====== 原文

"""Autoresearch 端到端系统测试 — ReLU
算子: torch.relu(x)
Shape: (11, 37, 8191)
选型理由:
- ReLU 是最简单的 elementwise 算子, 任何模型都能写对, 确保 CI 稳定
- (11, 37, 8191) 全是质数, 8191 = 2^13 - 1, 任何 BLOCK_SIZE 都需要 mask 处理
- 8191 足够大, 容易爆 UB (unified buffer) 如果 BLOCK_SIZE 选得太大
- 总元素 11×37×8191 ≈ 3.3M, 不会 OOM 但足以暴露性能问题
自动检测设备: 有 NPU 用 triton_ascend, 有 GPU 用 triton_cuda, 都没有则跳过.
性能门禁: speedup > 1.0x (kernel 必须不比 ref 慢)
"""
import torch
import pytest
from akg_agents.op.langgraph_op.task import LangGraphTask
from akg_agents.op.config.config_validator import load_config
from akg_agents.core.worker.manager import register_local_worker
from akg_agents.utils.task_label import resolve_task_label
from ..utils import get_device_id
def _detect_backend():
"""Detect available accelerator. Returns (dsl, backend, arch, device_str) or None."""
try:
import torch_npu
if torch.npu.is_available():
return "triton_ascend", "ascend", "ascend910b4", "npu"
except ImportError:
pass
if torch.cuda.is_available():
return "triton_cuda", "cuda", "a100", "cuda"
return None
_backend_info = _detect_backend()
pytestmark = pytest.mark.skipif(
_backend_info is None,
reason="No NPU or GPU available — skipping autoresearch ST",
)
def _make_task_desc(device_str: str) -> str:
return f'''\
import torch
import torch.nn as nn
class Model(nn.Module):
def __init__(self):
super(Model, self).__init__()
def forward(self, x: torch.Tensor) -> torch.Tensor:
return torch.relu(x)

============

• _你的任务_:
根据原文回答：
1. 测试使用的张量形状是什么？
2. 性能门禁对 speedup 的要求是什么？
3. 只检测到 GPU 时，_detect_backend 返回的 arch 值是什么？

====== 所示数据

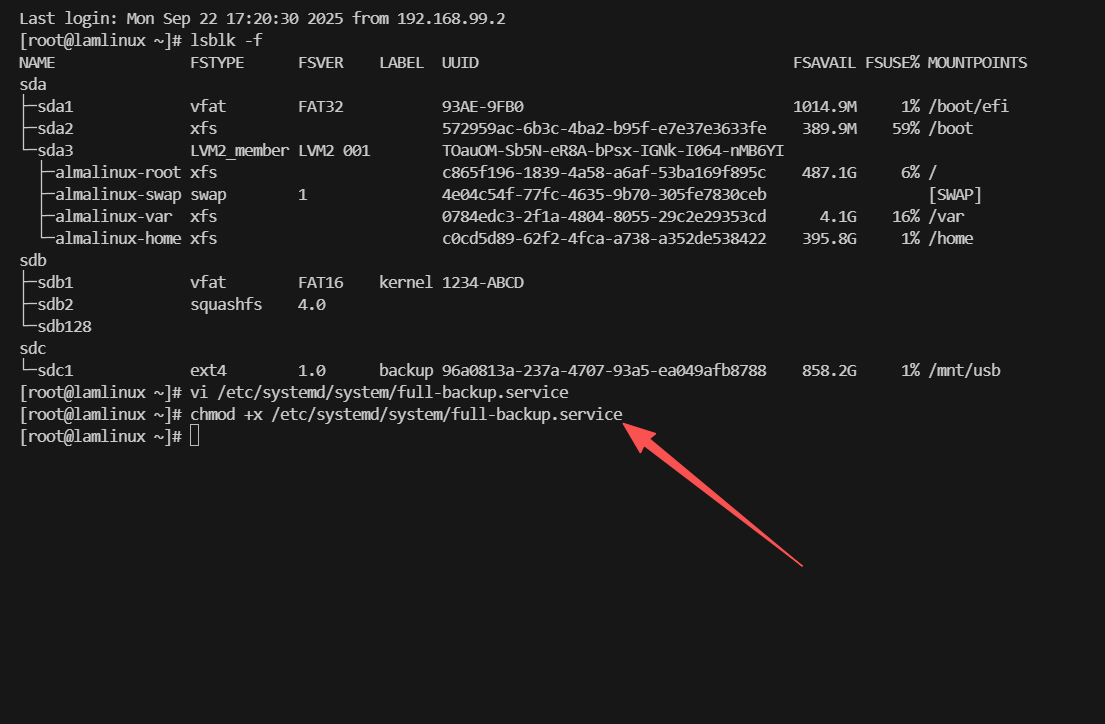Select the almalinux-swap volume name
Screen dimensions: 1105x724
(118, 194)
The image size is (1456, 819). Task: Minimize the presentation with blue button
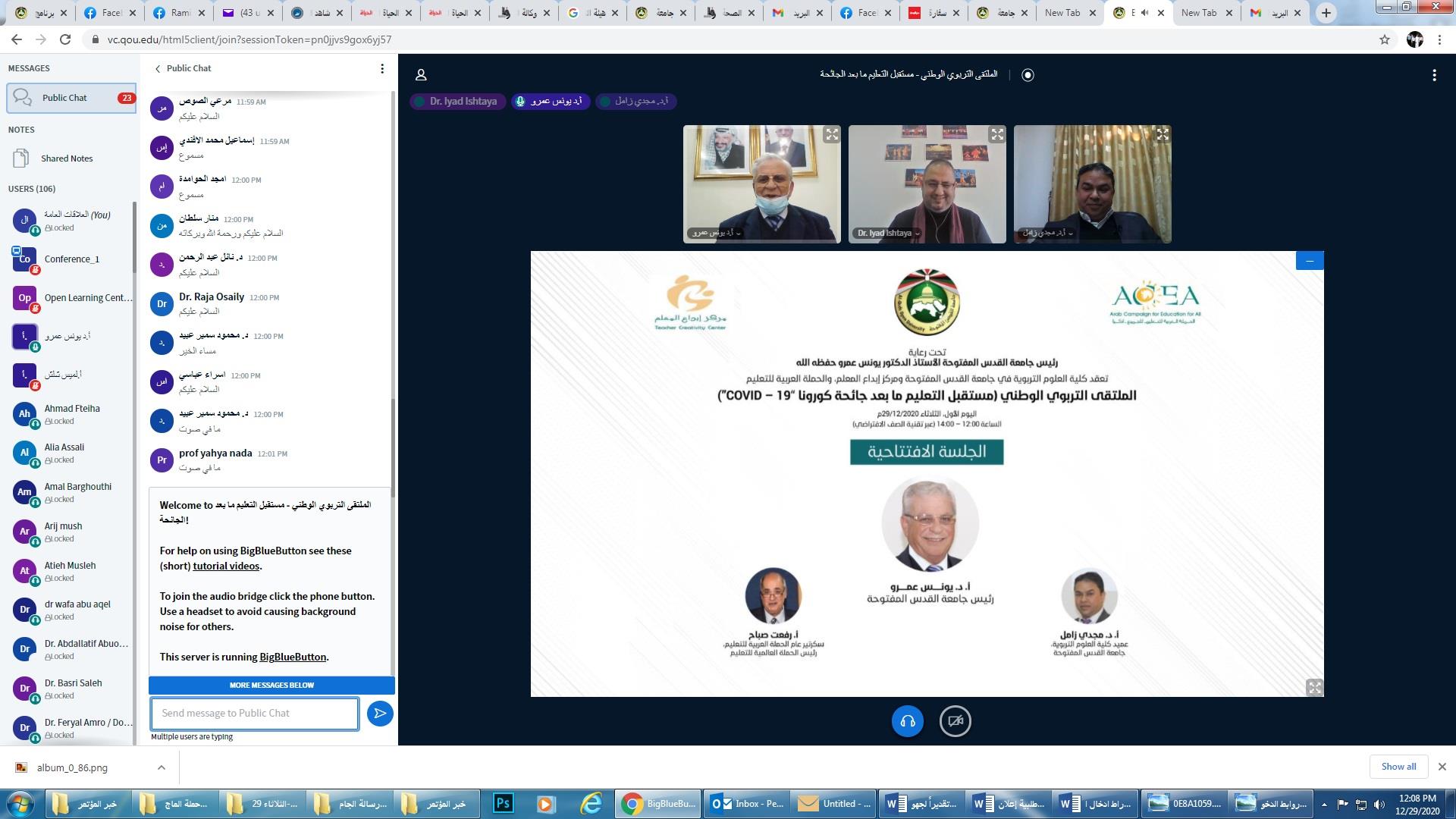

============

• _参考答案_:
1. (11, 37, 8191)
2. speedup > 1.0x，即 kernel 必须不比 ref 慢。
3. "a100"